• Selected excerpt:
# # # #

Tech or Treat in the Library

I’m really excited about the Tech or Treat event I hosted in the library this afternoon!

We had 7 different types of technology stations set up for teachers to explore; some were self-guided while others were manned by a presenter to provide demonstrations and/or answer questions.  (See the TECH OR TREAT flier for details.)  Each teacher was given a “trick or treat” bag to collect candy from each station, and we had pencils, bookmarks, and other goodies for them along with handouts and step-by-step guides for the different devices and resources that were featured.

The informal atmosphere kept everyone moving around at his/her own pace, with some teachers lingering to try out a tool or dig deeper into a website, and others gathering in a corner to discuss new ideas for using technology in the classroom.

# # # #

• Stored rows:

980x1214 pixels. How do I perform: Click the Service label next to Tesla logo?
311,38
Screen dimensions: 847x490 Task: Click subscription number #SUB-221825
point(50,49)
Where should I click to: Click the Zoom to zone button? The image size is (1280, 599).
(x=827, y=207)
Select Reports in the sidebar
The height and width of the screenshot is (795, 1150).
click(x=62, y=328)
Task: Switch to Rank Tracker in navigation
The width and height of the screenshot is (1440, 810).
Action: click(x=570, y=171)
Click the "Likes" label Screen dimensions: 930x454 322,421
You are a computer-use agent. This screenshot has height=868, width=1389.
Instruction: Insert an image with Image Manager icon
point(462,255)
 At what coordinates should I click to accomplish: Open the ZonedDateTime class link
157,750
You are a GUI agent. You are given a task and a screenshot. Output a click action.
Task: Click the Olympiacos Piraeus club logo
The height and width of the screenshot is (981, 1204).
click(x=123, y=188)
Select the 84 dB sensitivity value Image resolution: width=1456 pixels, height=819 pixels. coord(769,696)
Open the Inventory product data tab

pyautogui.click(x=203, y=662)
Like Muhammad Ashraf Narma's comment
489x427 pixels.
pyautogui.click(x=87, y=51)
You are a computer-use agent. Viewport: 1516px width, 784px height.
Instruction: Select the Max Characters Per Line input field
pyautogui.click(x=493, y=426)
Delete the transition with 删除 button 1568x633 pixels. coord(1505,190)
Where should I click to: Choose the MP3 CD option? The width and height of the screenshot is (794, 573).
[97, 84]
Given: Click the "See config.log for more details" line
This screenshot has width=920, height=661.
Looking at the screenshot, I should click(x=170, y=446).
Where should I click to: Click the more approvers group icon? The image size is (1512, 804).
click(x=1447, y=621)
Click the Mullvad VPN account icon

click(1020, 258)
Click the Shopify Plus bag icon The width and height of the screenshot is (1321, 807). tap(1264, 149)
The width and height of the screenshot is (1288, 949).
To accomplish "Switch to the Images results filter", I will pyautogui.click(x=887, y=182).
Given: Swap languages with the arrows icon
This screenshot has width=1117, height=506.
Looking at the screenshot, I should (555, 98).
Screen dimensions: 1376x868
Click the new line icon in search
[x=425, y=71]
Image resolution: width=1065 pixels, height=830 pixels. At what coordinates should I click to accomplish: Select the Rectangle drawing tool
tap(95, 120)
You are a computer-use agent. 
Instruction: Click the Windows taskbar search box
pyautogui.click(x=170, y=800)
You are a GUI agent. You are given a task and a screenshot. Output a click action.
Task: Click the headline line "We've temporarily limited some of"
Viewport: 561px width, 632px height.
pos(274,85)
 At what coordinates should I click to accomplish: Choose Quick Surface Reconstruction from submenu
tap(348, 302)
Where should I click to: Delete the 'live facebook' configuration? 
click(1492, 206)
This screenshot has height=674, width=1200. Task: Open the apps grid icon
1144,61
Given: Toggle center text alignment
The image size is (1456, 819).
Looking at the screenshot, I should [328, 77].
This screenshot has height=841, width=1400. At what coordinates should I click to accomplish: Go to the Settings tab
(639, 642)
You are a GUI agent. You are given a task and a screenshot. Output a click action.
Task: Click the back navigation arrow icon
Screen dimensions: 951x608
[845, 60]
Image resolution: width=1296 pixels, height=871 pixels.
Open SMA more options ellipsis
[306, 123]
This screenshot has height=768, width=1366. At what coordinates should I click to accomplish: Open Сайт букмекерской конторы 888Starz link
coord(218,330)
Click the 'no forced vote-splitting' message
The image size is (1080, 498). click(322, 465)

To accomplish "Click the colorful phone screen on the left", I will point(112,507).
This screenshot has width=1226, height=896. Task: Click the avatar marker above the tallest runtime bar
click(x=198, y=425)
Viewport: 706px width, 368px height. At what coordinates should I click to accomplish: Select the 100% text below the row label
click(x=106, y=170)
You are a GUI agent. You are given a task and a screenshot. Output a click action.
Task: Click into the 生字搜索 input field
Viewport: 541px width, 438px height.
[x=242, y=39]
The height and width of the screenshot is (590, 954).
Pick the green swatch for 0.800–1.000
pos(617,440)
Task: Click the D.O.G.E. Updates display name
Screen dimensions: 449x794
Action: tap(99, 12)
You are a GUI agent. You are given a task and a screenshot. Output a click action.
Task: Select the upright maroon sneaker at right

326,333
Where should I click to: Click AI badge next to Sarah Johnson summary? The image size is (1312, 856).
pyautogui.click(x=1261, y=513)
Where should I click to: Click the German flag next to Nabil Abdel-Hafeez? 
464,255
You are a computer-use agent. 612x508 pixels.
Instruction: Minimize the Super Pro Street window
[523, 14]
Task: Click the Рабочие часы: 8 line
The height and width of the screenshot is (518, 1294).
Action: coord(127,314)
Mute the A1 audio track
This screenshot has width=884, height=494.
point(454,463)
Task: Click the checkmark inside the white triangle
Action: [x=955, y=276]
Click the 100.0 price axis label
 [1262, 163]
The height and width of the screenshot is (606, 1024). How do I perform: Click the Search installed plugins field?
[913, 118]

# # # #

• Short exercise 1:
In the Tech or Treat post, how many types of technology stations were set up for teachers?
• Short exercise 2:
Continue the Tech or Treat post from its last sentence.

• Answer 1:
Seven.

• Answer 2:
From the verbal feedback I received, all of the teachers found at least one website or gadget they could see themselves using in the classroom.  (In fact, one teacher took a FLIP camera with her as she left!)  Since this was only intended to be a quick overview of resources, we will schedule more in-depth training sessions by request in the future.

I will be formally surveying teachers tomorrow to find out what they liked most/least about the event, what they’d like follow-up training on, and whether they’d like to make this an annual event, but based on the comments I heard from teachers as they were leaving, I’d say our Tech or Treat was a big success!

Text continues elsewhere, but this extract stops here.